O uso de suplementos energéticos é uma prática comum entre atletas de endurance, como corredores, ciclistas e triatletas. Segundo a CNN Brasil, o Brasil é o segundo país com mais praticantes de corrida no mundo, somando mais de 19 milhões de pessoas. Com esse crescimento, surgem novas demandas por produtos que conciliem desempenho, praticidade e conforto durante a prática esportiva, e é nesse contexto que o debate entre gel energético e hidrogel ganha força no universo esportivo.
Ambos têm como objetivo fornecer energia rápida por meio da reposição de carboidratos, mas apresentam diferenças marcantes na consistência, tempo de absorção e experiência sensorial.
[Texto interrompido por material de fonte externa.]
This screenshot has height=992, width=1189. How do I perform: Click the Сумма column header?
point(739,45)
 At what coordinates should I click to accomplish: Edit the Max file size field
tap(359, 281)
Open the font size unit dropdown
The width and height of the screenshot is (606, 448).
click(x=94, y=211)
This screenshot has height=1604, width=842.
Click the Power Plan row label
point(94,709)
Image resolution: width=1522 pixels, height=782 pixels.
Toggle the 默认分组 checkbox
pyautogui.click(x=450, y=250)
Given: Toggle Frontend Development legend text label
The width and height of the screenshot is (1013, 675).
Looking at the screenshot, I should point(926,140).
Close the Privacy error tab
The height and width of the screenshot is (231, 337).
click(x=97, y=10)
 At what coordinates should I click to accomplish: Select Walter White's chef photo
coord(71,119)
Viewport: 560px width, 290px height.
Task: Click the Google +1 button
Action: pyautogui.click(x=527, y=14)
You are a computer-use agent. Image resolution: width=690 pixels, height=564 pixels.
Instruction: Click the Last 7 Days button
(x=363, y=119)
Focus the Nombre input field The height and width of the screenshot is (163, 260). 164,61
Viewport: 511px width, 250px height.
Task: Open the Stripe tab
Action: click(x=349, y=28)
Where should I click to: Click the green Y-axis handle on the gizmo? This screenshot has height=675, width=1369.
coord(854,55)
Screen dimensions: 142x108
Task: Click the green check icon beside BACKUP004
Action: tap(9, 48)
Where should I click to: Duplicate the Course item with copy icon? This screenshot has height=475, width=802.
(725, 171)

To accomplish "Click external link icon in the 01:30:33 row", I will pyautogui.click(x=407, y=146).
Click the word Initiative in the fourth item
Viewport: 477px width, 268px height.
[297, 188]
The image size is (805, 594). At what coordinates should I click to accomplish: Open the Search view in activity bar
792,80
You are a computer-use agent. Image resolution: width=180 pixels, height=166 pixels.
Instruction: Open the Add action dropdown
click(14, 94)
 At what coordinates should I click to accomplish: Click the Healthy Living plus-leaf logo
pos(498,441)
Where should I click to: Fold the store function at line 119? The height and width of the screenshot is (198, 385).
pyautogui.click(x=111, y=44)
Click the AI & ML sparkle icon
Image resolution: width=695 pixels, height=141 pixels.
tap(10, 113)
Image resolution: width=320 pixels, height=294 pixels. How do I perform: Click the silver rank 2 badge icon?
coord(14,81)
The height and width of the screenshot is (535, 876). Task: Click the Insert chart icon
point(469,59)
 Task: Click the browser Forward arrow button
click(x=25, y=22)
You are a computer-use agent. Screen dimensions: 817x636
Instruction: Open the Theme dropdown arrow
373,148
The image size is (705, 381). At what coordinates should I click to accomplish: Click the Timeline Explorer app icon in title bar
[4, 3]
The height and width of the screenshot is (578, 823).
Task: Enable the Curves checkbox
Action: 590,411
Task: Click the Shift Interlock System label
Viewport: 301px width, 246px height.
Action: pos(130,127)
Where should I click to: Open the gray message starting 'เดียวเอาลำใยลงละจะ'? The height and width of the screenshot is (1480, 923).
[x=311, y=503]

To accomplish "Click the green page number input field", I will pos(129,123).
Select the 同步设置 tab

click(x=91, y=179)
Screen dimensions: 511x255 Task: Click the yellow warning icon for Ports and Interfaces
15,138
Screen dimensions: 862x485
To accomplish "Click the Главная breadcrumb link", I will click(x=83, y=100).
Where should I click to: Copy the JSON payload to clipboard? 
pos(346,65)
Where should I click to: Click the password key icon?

O gel tradicional é mais fluido, enquanto o hidrogel – novidade no mercado brasileiro – possui uma consistência mais densa, semelhante à de uma gelatina, o que pode facilitar o consumo em movimento e garantir maior conforto gástrico durante treinos e provas.
“A escolha entre gel e hidrogel depende do tipo de esforço físico, do tempo de duração da prova e da sensibilidade individual do atleta. O hidrogel, por exemplo, tende a oferecer uma liberação mais gradual da energia, o que pode ser vantajoso em atividades prolongadas”, explica Francisco Neves, diretor geral da Pronutrition, indústria que desenvolve suplementos, alimentos e bebidas saudáveis e inovadoras para diversos segmentos. Segundo ele, a textura diferenciada do hidrogel pode ser um importante aliado na performance, especialmente em provas de longa duração.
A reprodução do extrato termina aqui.